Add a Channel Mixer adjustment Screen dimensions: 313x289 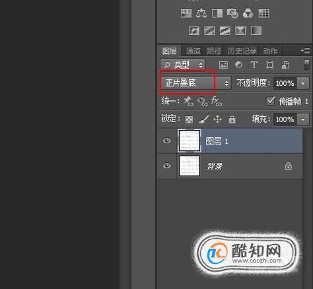[x=248, y=13]
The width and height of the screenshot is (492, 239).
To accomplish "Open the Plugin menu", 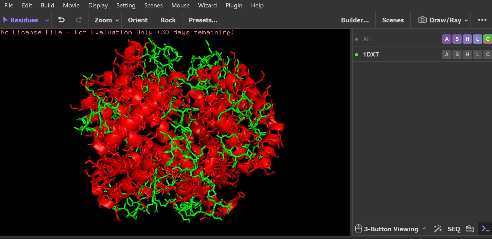I will click(234, 6).
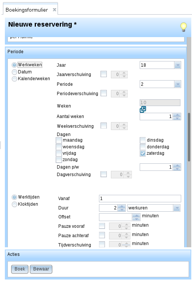Expand the Periode dropdown list

(177, 84)
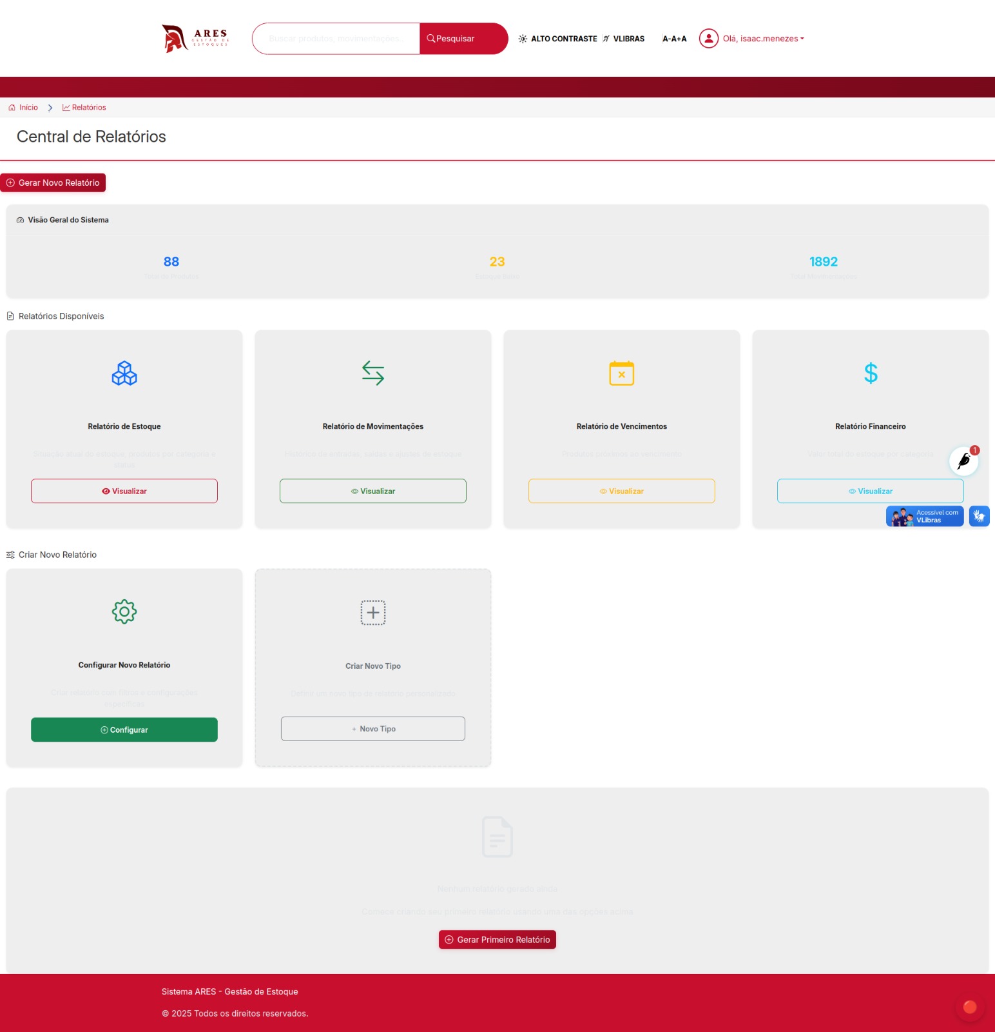Click the green Configurar button

pyautogui.click(x=124, y=729)
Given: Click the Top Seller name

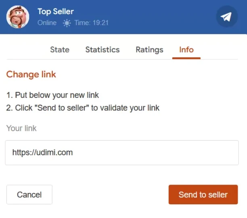Looking at the screenshot, I should coord(56,12).
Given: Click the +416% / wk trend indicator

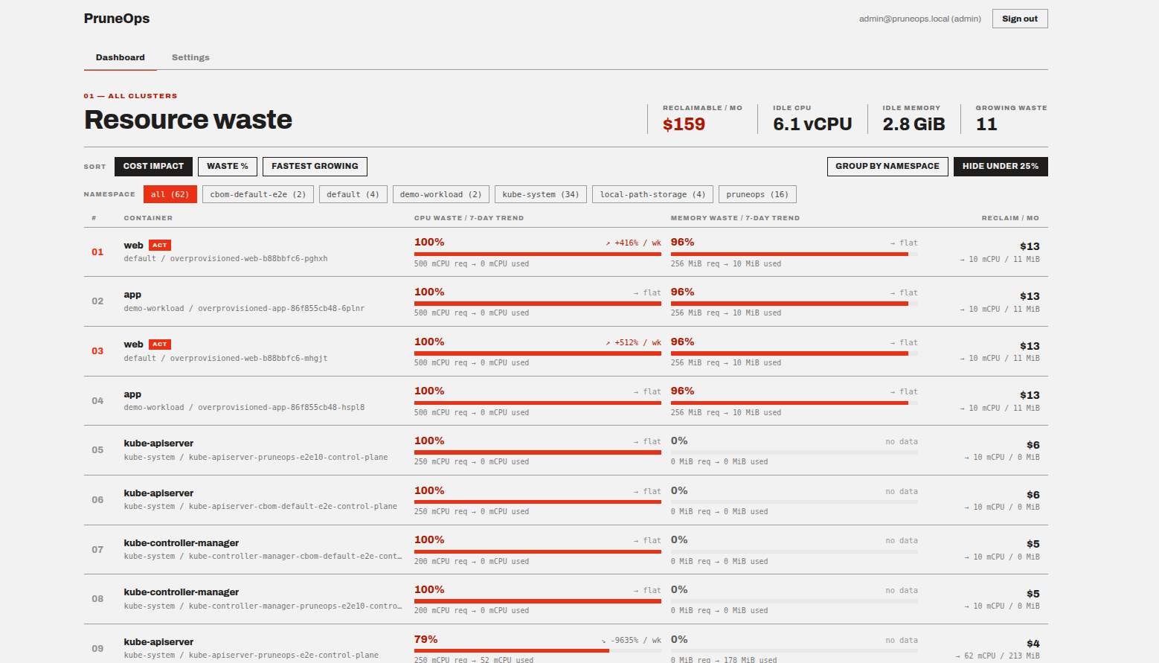Looking at the screenshot, I should [633, 243].
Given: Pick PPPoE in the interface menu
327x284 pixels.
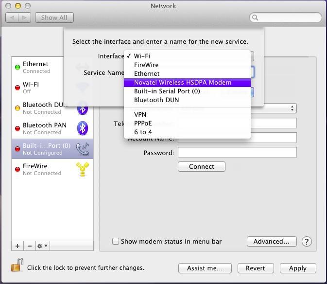Looking at the screenshot, I should coord(143,123).
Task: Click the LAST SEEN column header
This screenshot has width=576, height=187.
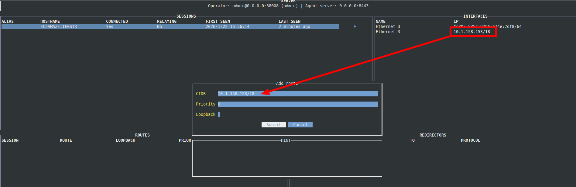Action: (x=289, y=22)

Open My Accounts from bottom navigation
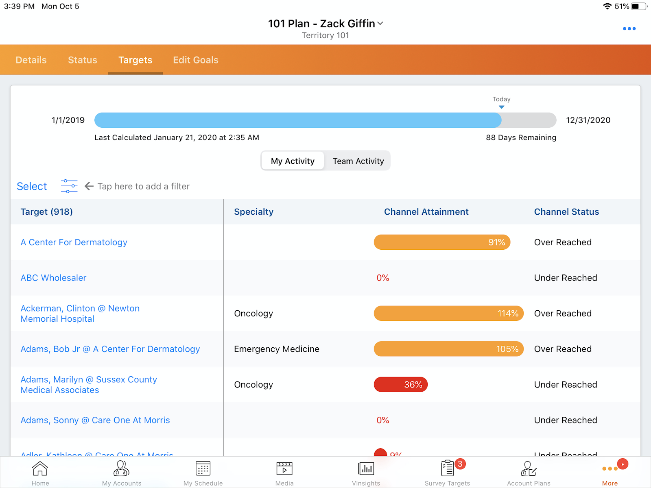(122, 473)
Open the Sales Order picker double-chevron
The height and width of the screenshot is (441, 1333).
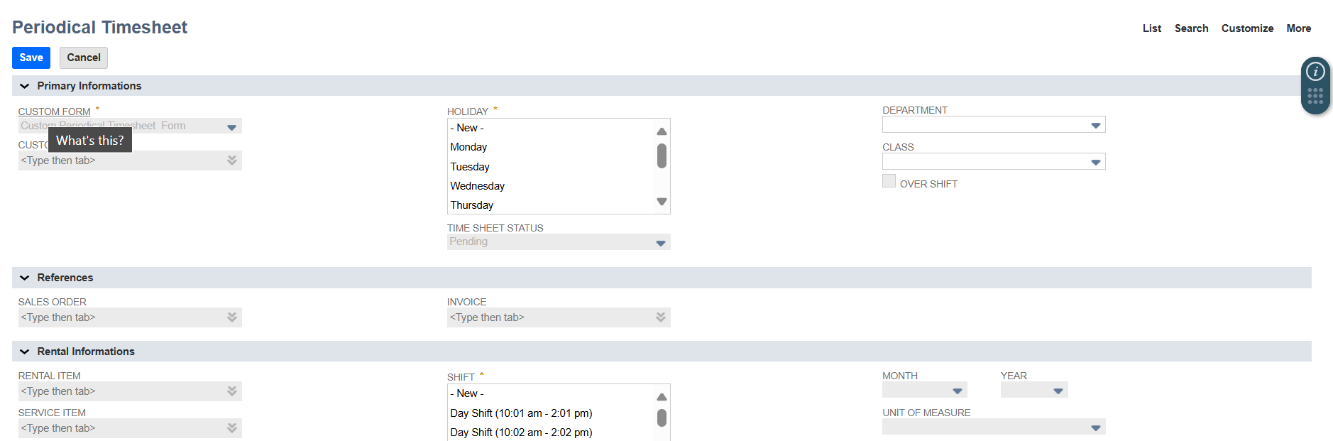[x=231, y=317]
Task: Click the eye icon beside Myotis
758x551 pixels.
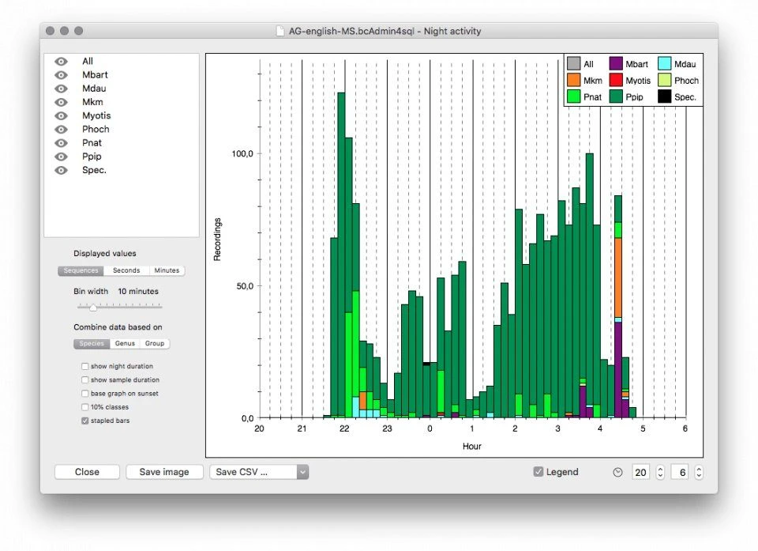Action: [x=61, y=115]
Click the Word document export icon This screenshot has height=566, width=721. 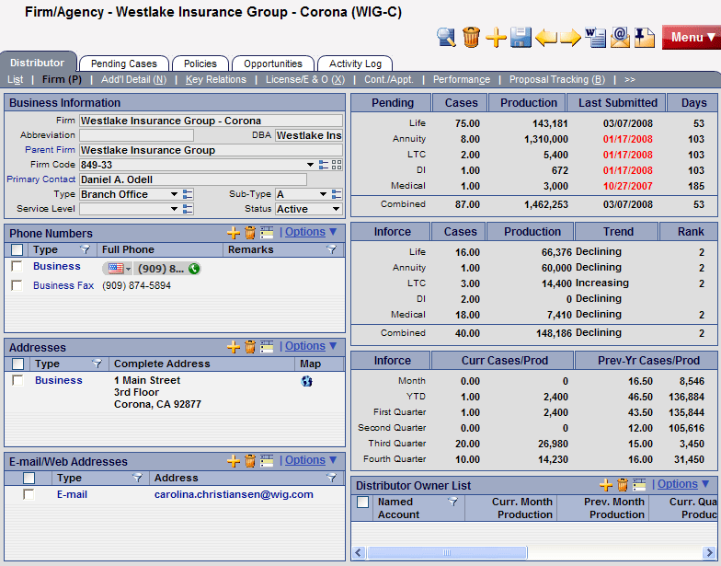pyautogui.click(x=596, y=38)
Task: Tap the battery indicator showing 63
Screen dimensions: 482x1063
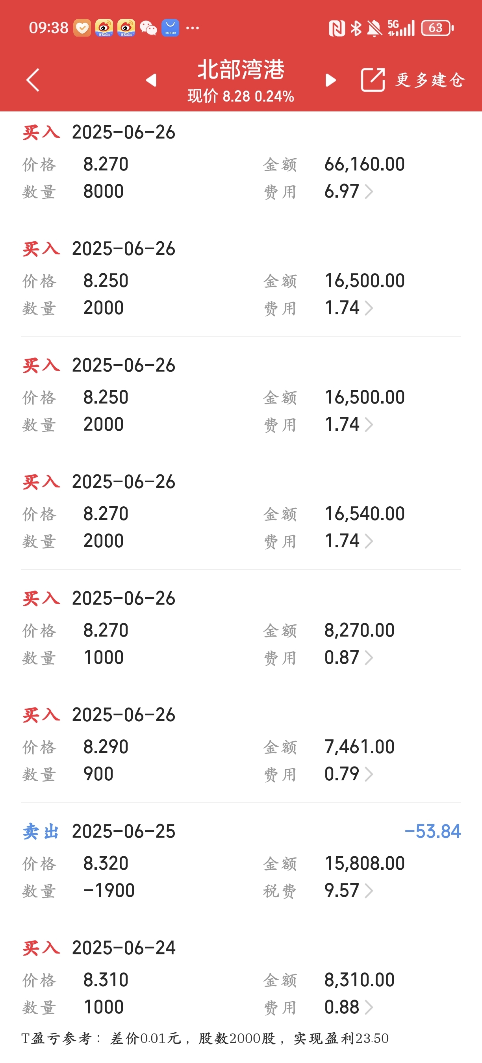Action: pos(437,28)
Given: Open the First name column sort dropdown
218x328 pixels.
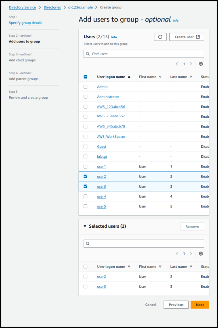Looking at the screenshot, I should coord(161,77).
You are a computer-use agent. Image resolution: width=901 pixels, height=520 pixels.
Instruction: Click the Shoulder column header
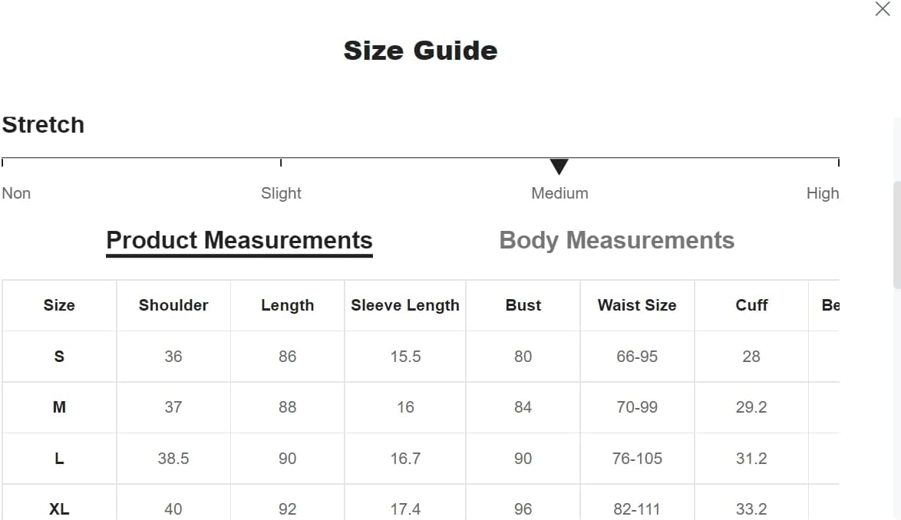tap(173, 305)
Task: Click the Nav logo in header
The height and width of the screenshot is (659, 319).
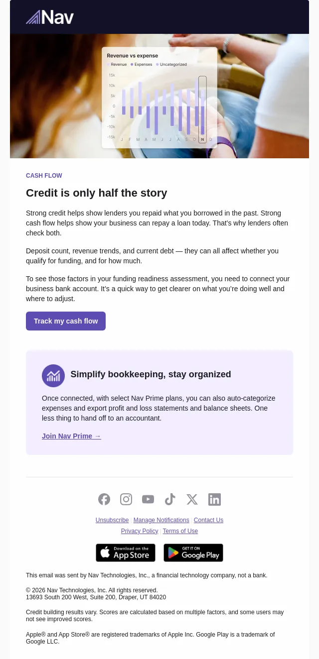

^^^^^^^^^^^^^^^^

The task — Above are the records. Copy word for word only their lines from the one holding "Screen dimensions: 482x1063" through the one holding "You are a computer-use", both included, and skip the images.

Answer —
Screen dimensions: 482x1063
Action: pos(437,28)
Given: Open the First name column sort dropdown
218x328 pixels.
Looking at the screenshot, I should coord(161,77).
You are a computer-use agent. Image resolution: width=901 pixels, height=520 pixels.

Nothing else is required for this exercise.